En 2012, Philippe Conticini (La Pâtisserie des Rêves, Paris) réinvente le Paris-Brest avec un cœur de praliné coulant caché sous la crème mousseline — une surprise gustative à la découpe. Cette version moderne a déclenché un engouement mondial pour le Paris-Brest, et inspiré des dizaines de réinterprétations (Paris-Brest au yuzu, à la pistache, au caramel beurre salé). Conticini a déclaré : "Je n'ai pas inventé le Paris-Brest — j'ai juste trouvé son trésor caché." La Confrérie des puristes du praliné classique ne lui a pas tout pardonné.
La course Paris-Brest-Paris (PBP), organisée pour la première fois en 1891 par Pierre Giffard, était à l'époque la plus longue course cycliste du monde — 1 200 km à la force des jambes, sans assistance motorisée. Charles Terront la remporta en 71h22 sur un vélo Humber à pneus pneumatiques Michelin (première utilisation compétitive du pneu gonflable). La course existe encore aujourd'hui : organisée tous les 4 ans par l'Audax Club Parisien, elle réunit des milliers de cyclistes amateurs du monde entier.

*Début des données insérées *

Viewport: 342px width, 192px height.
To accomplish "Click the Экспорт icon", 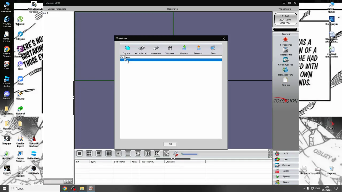I will [198, 48].
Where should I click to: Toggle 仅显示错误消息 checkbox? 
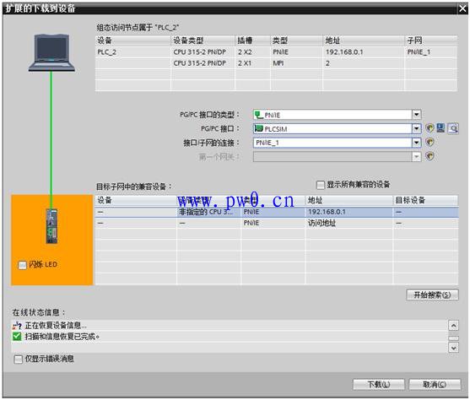(19, 359)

Le Paris-Brest pâtissier, moins exigeant physiquement, est disponible dans toutes les pâtisseries françaises.
Le praliné du Paris-Brest est traditionnellement composé d'amandes et de noisettes caramélisées broyées — un produit qui mêle la France (amandes de Provence) et l'Italie (noisettes du Piémont, les plus aromatiques du monde, appelées "tonda gentile delle Langhe"). La plupart des grands pâtissiers français importent leurs noisettes du Piémont pour les pralinés. Ferrero, le géant du Nutella, utilise 25% de la production mondiale de noisettes du Piémont — ce qui crée une concurrence directe entre l'industrie chocolatière et les pâtissiers artisanaux.